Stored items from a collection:
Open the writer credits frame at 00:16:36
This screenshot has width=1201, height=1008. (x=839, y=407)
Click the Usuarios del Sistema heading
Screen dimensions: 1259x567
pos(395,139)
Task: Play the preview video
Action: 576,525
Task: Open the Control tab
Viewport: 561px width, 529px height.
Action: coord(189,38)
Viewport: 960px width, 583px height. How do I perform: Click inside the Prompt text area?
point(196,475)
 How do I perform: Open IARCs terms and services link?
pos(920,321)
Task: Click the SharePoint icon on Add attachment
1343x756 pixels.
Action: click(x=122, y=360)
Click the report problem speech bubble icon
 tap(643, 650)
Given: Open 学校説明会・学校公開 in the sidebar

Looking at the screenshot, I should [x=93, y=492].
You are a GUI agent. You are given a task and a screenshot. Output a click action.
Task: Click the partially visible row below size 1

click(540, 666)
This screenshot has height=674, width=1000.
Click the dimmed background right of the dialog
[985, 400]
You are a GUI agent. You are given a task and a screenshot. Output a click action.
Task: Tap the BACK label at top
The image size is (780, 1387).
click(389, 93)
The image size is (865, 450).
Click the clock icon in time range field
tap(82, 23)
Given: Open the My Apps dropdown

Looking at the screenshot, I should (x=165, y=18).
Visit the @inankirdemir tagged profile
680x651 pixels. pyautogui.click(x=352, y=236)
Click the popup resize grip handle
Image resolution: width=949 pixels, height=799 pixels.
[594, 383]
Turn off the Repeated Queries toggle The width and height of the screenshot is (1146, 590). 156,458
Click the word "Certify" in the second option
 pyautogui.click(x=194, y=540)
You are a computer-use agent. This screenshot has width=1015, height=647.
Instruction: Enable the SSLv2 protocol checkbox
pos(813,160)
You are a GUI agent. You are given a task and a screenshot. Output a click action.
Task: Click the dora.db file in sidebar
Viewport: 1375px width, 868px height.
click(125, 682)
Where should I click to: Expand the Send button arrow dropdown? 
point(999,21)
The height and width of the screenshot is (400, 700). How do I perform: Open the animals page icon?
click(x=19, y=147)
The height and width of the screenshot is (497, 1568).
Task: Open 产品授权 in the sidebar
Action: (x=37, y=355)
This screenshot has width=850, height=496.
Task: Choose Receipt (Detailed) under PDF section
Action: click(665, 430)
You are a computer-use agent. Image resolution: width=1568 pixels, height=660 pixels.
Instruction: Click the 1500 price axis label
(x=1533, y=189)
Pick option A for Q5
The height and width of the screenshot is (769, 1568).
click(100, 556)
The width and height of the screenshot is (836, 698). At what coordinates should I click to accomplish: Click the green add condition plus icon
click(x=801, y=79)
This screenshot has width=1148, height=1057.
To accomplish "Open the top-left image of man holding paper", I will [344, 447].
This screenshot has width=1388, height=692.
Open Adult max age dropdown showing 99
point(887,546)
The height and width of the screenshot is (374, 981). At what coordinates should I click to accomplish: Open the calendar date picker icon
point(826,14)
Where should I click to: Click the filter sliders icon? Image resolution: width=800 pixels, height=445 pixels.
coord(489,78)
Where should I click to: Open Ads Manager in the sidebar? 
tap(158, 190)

# [BRIEF]
Copy out the entries above exactly as given, starting at the top and ending with the line containing "Task: Open the Control tab"; include both and nothing more.

# [EXERCISE SOLUTION]
Open the writer credits frame at 00:16:36
This screenshot has width=1201, height=1008. (x=839, y=407)
Click the Usuarios del Sistema heading
Screen dimensions: 1259x567
pos(395,139)
Task: Play the preview video
Action: 576,525
Task: Open the Control tab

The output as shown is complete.